An organization is a form of group. Groups can be elitist. Groups are always trying to define who is in and who is out. To a great many organizations, the customer is on the outside. To be a success, then, a Web site must live on the outside.
“It is understandable that management began as a concern for the inside of the organization,” Peter F. Drucker writes in Management Challenges for the 21st Century.
“When the large organizations first arose…managing the inside was the new challenge. But while the assumption that management's domain is the inside of the organization originally made sense—or at least can be explained—its continuation makes no sense at all. It is a contradiction of the very function and nature of organization.”
These are strong words from one of management's most important thinkers. But they are words that many organizations do not heed.
Many organizations simply can't stop thinking about themselves. When talking to customers, many professionals—either consciously or subconsciously—use language as a tool of exclusion.

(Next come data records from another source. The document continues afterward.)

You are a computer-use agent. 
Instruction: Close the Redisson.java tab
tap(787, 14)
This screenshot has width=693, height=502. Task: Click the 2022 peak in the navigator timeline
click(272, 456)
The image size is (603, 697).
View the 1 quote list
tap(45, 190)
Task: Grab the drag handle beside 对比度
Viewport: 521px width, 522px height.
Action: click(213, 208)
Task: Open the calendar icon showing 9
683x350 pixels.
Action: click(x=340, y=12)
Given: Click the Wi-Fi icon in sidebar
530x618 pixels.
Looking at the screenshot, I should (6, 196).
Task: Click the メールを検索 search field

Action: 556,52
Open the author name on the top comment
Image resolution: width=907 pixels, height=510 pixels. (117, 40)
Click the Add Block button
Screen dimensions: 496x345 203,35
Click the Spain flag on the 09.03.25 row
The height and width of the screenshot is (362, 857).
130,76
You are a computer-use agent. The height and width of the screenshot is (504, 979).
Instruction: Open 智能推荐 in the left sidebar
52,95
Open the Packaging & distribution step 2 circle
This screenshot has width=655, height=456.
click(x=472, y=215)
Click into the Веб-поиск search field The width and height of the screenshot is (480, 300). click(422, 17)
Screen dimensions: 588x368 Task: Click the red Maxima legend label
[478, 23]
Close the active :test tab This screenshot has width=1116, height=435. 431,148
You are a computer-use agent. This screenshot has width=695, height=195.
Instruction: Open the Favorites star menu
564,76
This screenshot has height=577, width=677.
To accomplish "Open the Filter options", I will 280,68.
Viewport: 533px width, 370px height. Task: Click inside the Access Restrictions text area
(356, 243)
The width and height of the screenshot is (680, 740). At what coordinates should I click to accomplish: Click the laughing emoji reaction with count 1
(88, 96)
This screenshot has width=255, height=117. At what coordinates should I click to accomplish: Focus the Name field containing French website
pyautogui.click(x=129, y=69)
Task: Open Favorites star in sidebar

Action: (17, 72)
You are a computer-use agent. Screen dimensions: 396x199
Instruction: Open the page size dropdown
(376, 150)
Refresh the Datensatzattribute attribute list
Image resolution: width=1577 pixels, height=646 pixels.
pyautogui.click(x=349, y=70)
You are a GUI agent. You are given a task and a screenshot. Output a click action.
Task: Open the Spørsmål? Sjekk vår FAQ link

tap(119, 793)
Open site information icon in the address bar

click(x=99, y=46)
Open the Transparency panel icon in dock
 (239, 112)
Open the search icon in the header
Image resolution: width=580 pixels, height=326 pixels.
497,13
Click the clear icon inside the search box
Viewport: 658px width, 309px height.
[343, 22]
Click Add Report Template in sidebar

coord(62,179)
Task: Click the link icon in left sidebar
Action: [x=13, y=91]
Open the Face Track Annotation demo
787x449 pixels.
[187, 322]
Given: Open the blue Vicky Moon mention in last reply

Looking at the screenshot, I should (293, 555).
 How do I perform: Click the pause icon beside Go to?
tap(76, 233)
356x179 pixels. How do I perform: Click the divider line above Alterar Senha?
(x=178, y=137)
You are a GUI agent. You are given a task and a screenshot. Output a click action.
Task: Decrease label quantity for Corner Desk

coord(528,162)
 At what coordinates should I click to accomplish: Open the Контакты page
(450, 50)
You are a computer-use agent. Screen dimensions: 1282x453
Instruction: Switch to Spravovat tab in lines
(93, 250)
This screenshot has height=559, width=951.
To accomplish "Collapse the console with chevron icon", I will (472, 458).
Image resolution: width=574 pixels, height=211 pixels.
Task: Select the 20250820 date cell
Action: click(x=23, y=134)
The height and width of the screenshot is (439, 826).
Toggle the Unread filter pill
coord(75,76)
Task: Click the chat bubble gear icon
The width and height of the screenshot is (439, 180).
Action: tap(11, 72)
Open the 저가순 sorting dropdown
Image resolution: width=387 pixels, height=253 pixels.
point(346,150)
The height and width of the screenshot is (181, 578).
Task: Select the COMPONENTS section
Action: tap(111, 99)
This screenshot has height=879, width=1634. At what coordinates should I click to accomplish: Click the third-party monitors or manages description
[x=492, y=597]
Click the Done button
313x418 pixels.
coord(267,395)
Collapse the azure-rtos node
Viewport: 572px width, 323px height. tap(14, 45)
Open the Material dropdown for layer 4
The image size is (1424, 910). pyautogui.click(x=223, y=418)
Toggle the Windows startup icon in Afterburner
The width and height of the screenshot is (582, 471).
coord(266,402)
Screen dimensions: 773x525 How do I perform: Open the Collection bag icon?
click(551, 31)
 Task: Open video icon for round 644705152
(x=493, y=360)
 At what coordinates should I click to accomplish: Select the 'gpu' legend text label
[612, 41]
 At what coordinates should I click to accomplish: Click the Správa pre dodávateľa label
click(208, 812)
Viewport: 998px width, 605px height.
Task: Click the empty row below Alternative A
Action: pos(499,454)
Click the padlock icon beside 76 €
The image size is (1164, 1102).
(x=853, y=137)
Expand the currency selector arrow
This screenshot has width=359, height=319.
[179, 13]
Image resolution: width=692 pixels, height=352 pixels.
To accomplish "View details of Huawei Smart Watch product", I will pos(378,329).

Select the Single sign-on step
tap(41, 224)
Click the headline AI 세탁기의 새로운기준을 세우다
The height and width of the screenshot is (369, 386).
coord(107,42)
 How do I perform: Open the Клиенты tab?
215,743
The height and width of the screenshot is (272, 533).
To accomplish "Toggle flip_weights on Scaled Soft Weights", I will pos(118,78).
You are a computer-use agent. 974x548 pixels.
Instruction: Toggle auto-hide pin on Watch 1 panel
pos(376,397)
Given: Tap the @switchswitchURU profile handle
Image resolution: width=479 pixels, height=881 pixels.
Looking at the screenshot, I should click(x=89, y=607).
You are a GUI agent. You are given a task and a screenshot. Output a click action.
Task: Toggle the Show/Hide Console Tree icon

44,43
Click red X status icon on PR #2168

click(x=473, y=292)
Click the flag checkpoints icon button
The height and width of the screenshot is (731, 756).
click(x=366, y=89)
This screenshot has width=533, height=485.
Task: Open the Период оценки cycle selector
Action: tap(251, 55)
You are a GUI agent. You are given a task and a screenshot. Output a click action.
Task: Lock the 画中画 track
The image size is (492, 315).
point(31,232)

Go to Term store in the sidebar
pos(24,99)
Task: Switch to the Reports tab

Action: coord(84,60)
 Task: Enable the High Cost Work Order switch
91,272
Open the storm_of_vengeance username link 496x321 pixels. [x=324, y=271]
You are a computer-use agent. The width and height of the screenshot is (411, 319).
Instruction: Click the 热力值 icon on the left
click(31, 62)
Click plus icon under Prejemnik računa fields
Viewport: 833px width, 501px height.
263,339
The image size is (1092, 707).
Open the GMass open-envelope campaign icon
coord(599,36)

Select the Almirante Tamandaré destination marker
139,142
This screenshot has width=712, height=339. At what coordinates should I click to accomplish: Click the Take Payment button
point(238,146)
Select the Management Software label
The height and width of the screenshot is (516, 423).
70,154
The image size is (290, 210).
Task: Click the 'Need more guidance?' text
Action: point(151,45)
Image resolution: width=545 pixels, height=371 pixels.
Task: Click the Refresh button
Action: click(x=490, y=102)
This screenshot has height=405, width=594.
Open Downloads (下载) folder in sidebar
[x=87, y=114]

After my last newsletter, I received an email from Nancy Speroni, a director of Web development at the Massachusetts General Hospital. She wrote, “Most health professionals (MDs, nurses, etc.) use very strong medical language both personally and professionally. It has always been a challenge for me to convince stakeholders in a Web project that it is not ‘dumbing down' to develop a Web site that patients (target users) can understand.”
I have worked with medical organizations and I have found the exact same problems. These problems are universal. The Catholic Church has stopped saying mass in Latin. Unfortunately, many Web sites might as well be written in that ancient language, for all the sense they make.
Why is this? Do organizations deliberately set out to antagonize and alienate their customers?